Dec 8, 2025 • 4 Minute Read
You’re using an LLM to help you create amazing things. Your prompts are on point, you’re spending very little time debugging, and everyone’s pleased with your output. Because it’s doing a good job, you get the LLM to do some more of the work.
One day, you look at the code. The programming language you once recognized is now like alien script, with logic, methods, and features you don’t recognize. And grudgingly, you say to yourself:
“I have no idea what’s going on here.”
Welcome to AI-induced skills decay.
What is AI-induced skills decay?
AI-induced skills decay is when an individual over-uses AI to the point they do not maintain or advance their skills. This typically happens when someone is not applying their skills through hands-on application or engaging in continuous learning and upskilling. For entry-level or junior developers using AI excessively, these foundational technical skills might not get developed to begin with.

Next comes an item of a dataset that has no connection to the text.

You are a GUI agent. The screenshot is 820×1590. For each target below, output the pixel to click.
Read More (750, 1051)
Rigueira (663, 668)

What are the consequences of AI-induced skills decay?
When your skills have slipped (or not developed) due to over-reliance on AI, you’re essentially giving the AI a free pass to operate unchecked. This can result in:
Code quality issues
Increased technical debt
Lack of visibility
Code review challenges
Security vulnerabilities (unsafe dependencies, data leaks, etc.)

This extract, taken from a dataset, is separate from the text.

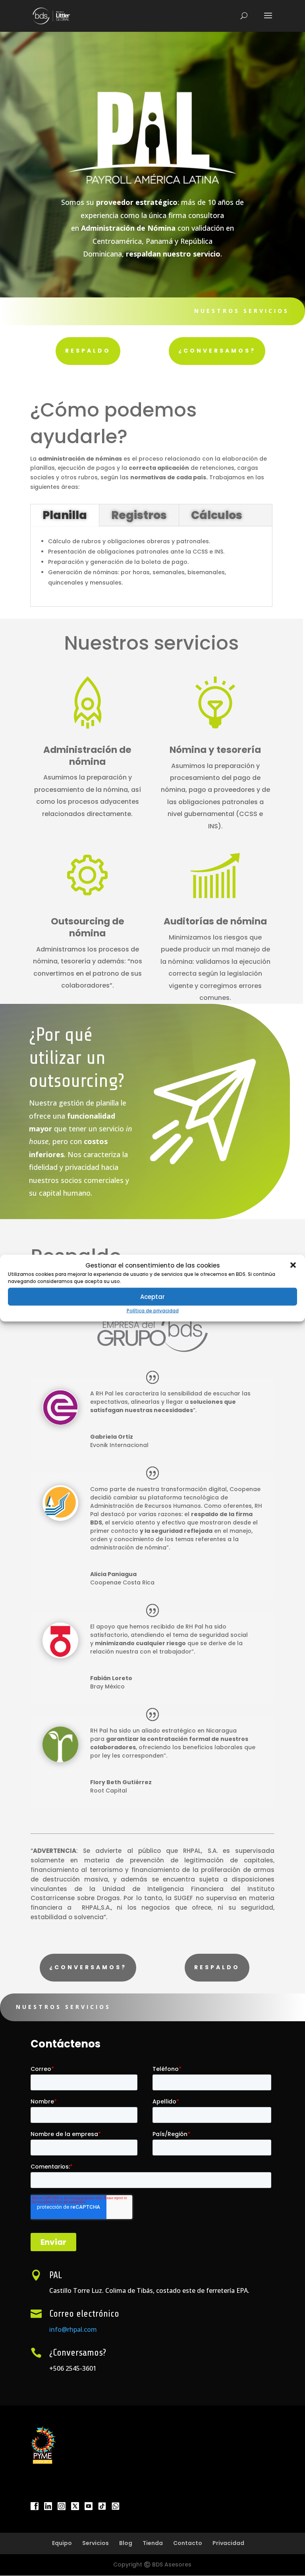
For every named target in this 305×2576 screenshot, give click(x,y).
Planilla (64, 515)
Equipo (62, 2543)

Compliance and IP infringement
How to keep your skills sharp and mitigate AI-induced skills decay
1. Think about where AI use is going to be beneficial first
Decide where you’re going to use AI based on the value it provides, rather than trying to use AI for every task by default. If you’re working in a dev team, this should ideally be directed from the top down, so ask for guidance on what areas are appropriate for AI use (e.g. “Speeding up writing documentation,” “Refactoring code”) and which need human expertise.
2. Have a clear idea of what you want the AI to produce before prompting
This is just good prompt engineering for development, really. Ask for modular, specific chunks of code, as this helps reduce the chance of you getting AI slop, puts you in the architecting mindset, and means you’re still trying to understand and guide what’s going on.
3. Practice critical thinking and System 2 thinking
Read up on critical thinking and System 2 thinking, which are techniques for going over your work in a slow, logical way. These are great techniques for thinking through what you’re making at a wider level, as well as catching code quality issues and security issues.
4. When you see something unfamiliar, learn what it is
As you’re going through AI output, if you notice a method or reference you’ve never seen before, go learn about it! There might have been a new update to a framework that’s worth learning about, or the tool you’re using could be making things up, which is also worth fixing.
5. Ask for or create dedicated learning time, then use it regularly
Finding time to learn is a pain, but it starts by advocating for it. Block off time in your calendar and spend this learning about new tools, techniques, and frameworks, or keeping up to date with the ones you already know.
Throw together some side projects, watch online tutorials, and learn about new features you could explore. You’ll probably discover tricks that the AI doesn’t “know” yet, which can help you guide it in the right direction on top of keeping your skills sharp.
6. Refactor, don’t assume perfection
Every dev knows that you can solve a problem in many different ways, but many ways are sub-optimal. For example you could create a library management system that didn’t use functions at all, but that would be an awful idea.
AI is very bad at suggesting optimal solutions, and this provides you with an opportunity to keep your skills current by whipping its work into shape. Actively ask yourself if what it produces is the best possible solution, then modify it accordingly, taking into account the wider ecosystem you’re working in. Focus on good work, not just fast work and code that’s “good enough.”
7. Study and apply secure coding best practices
Over 40% of LLM-generated code contains security flaws, so studying and taking Security+ or the upcoming SecurityAI+ can be beneficial, as well as training in secure coding best practices and tools (e.g. SAST, DAST, IAST, SCA, RASP).
Conclusion
If you’re doing most of the above already, like critically evaluating AI output, refactoring what it produces, and applying best practices, congratulations!
Keeping your tech skills current is very much a case of “use it or lose it.” Make the time to learn new things, use AI where it makes sense, and always question its output. It’s far easier to avoid losing your skills bit by bit, and being a continuous learner is typically a positive trait that leaders look for when it comes to hiring, recognition, and rewards.